## EXERCISE DESCRIPTION
Edit the data below so that every "Screen dimensions" reads "Display size", and return it with nothing else changed.

## TASK DATA
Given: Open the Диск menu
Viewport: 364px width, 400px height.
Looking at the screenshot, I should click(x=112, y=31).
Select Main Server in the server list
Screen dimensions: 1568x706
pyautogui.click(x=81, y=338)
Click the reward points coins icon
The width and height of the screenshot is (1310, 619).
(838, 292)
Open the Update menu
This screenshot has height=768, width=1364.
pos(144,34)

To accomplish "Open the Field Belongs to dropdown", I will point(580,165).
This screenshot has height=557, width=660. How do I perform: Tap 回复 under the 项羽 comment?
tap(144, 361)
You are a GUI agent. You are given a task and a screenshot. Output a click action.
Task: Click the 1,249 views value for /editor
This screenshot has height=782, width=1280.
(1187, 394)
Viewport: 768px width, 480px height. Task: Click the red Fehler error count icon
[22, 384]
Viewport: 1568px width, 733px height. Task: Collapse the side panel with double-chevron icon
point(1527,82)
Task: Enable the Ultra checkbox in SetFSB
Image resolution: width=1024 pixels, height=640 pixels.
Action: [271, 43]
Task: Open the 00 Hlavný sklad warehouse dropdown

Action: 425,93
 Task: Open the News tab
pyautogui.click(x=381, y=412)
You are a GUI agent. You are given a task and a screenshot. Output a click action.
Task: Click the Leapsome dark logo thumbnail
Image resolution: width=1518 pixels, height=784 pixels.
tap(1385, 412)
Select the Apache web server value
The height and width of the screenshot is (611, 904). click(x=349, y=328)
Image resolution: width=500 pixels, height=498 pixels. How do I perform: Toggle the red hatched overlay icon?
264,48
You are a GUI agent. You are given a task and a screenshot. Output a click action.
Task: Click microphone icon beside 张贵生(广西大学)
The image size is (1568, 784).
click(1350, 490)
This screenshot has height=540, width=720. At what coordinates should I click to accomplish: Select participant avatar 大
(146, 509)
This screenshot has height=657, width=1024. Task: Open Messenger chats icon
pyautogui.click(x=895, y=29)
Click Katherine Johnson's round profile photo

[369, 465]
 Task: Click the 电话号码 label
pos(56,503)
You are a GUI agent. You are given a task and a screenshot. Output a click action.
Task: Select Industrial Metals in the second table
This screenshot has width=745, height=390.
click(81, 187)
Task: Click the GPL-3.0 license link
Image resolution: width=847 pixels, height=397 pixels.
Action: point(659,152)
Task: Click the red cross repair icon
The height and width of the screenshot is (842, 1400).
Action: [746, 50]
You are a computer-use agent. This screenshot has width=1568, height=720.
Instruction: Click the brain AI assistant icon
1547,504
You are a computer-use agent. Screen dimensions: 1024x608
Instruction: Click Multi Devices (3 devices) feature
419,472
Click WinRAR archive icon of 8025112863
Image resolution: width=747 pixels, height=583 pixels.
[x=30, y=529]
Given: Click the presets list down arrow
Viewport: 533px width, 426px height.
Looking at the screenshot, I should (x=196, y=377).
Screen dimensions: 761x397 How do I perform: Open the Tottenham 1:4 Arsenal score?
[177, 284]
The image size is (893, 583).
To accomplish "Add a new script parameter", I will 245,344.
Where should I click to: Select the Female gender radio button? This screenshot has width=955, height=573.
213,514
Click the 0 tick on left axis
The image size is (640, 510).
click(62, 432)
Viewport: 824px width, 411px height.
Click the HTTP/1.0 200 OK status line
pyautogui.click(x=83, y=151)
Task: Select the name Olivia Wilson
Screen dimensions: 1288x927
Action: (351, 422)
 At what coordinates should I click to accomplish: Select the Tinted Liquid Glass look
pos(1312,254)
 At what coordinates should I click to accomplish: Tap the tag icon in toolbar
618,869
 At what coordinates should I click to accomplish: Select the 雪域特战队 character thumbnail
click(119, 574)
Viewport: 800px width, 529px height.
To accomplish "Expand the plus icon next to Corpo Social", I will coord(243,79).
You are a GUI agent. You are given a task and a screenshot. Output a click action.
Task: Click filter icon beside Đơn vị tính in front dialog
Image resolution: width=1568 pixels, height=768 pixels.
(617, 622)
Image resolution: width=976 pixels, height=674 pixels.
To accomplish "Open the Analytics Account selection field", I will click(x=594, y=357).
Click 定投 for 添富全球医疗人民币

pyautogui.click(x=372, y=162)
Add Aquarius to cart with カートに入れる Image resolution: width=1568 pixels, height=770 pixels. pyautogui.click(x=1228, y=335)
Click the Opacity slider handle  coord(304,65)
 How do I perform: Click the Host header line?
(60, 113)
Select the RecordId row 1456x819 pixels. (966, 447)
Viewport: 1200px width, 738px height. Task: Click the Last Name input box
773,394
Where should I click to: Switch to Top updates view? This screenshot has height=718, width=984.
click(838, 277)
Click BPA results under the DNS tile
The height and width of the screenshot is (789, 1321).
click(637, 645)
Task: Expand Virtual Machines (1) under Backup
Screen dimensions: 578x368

## EXPECTED ANSWER
Given: Open the Диск menu
Viewport: 364px width, 400px height.
Looking at the screenshot, I should click(x=112, y=31).
Select Main Server in the server list
Display size: 1568x706
pyautogui.click(x=81, y=338)
Click the reward points coins icon
The width and height of the screenshot is (1310, 619).
(838, 292)
Open the Update menu
This screenshot has height=768, width=1364.
pos(144,34)

To accomplish "Open the Field Belongs to dropdown", I will point(580,165).
This screenshot has height=557, width=660. How do I perform: Tap 回复 under the 项羽 comment?
tap(144, 361)
You are a GUI agent. You are given a task and a screenshot. Output a click action.
Task: Click the 1,249 views value for /editor
This screenshot has height=782, width=1280.
(1187, 394)
Viewport: 768px width, 480px height. Task: Click the red Fehler error count icon
[22, 384]
Viewport: 1568px width, 733px height. Task: Collapse the side panel with double-chevron icon
point(1527,82)
Task: Enable the Ultra checkbox in SetFSB
Image resolution: width=1024 pixels, height=640 pixels.
Action: [271, 43]
Task: Open the 00 Hlavný sklad warehouse dropdown

Action: 425,93
 Task: Open the News tab
pyautogui.click(x=381, y=412)
You are a GUI agent. You are given a task and a screenshot. Output a click action.
Task: Click the Leapsome dark logo thumbnail
Image resolution: width=1518 pixels, height=784 pixels.
tap(1385, 412)
Select the Apache web server value
The height and width of the screenshot is (611, 904). click(x=349, y=328)
Image resolution: width=500 pixels, height=498 pixels. How do I perform: Toggle the red hatched overlay icon?
264,48
You are a GUI agent. You are given a task and a screenshot. Output a click action.
Task: Click microphone icon beside 张贵生(广西大学)
The image size is (1568, 784).
click(1350, 490)
This screenshot has height=540, width=720. At what coordinates should I click to accomplish: Select participant avatar 大
(146, 509)
This screenshot has height=657, width=1024. Task: Open Messenger chats icon
pyautogui.click(x=895, y=29)
Click Katherine Johnson's round profile photo

[369, 465]
 Task: Click the 电话号码 label
pos(56,503)
You are a GUI agent. You are given a task and a screenshot. Output a click action.
Task: Select Industrial Metals in the second table
This screenshot has width=745, height=390.
click(81, 187)
Task: Click the GPL-3.0 license link
Image resolution: width=847 pixels, height=397 pixels.
Action: point(659,152)
Task: Click the red cross repair icon
The height and width of the screenshot is (842, 1400).
Action: [746, 50]
You are a computer-use agent. This screenshot has width=1568, height=720.
Instruction: Click the brain AI assistant icon
1547,504
You are a computer-use agent. Display size: 1024x608
Instruction: Click Multi Devices (3 devices) feature
419,472
Click WinRAR archive icon of 8025112863
Image resolution: width=747 pixels, height=583 pixels.
[x=30, y=529]
Given: Click the presets list down arrow
Viewport: 533px width, 426px height.
Looking at the screenshot, I should (x=196, y=377).
Display size: 761x397 How do I perform: Open the Tottenham 1:4 Arsenal score?
[177, 284]
The image size is (893, 583).
To accomplish "Add a new script parameter", I will 245,344.
Where should I click to: Select the Female gender radio button? This screenshot has width=955, height=573.
213,514
Click the 0 tick on left axis
The image size is (640, 510).
click(62, 432)
Viewport: 824px width, 411px height.
Click the HTTP/1.0 200 OK status line
pyautogui.click(x=83, y=151)
Task: Select the name Olivia Wilson
Display size: 1288x927
Action: (351, 422)
 At what coordinates should I click to accomplish: Select the Tinted Liquid Glass look
pos(1312,254)
 At what coordinates should I click to accomplish: Tap the tag icon in toolbar
618,869
 At what coordinates should I click to accomplish: Select the 雪域特战队 character thumbnail
click(119, 574)
Viewport: 800px width, 529px height.
To accomplish "Expand the plus icon next to Corpo Social", I will coord(243,79).
You are a GUI agent. You are given a task and a screenshot. Output a click action.
Task: Click filter icon beside Đơn vị tính in front dialog
Image resolution: width=1568 pixels, height=768 pixels.
(617, 622)
Image resolution: width=976 pixels, height=674 pixels.
To accomplish "Open the Analytics Account selection field", I will click(x=594, y=357).
Click 定投 for 添富全球医疗人民币

pyautogui.click(x=372, y=162)
Add Aquarius to cart with カートに入れる Image resolution: width=1568 pixels, height=770 pixels. pyautogui.click(x=1228, y=335)
Click the Opacity slider handle  coord(304,65)
 How do I perform: Click the Host header line?
(60, 113)
Select the RecordId row 1456x819 pixels. (966, 447)
Viewport: 1200px width, 738px height. Task: Click the Last Name input box
773,394
Where should I click to: Switch to Top updates view? This screenshot has height=718, width=984.
click(838, 277)
Click BPA results under the DNS tile
The height and width of the screenshot is (789, 1321).
click(637, 645)
Task: Expand Virtual Machines (1) under Backup
Display size: 578x368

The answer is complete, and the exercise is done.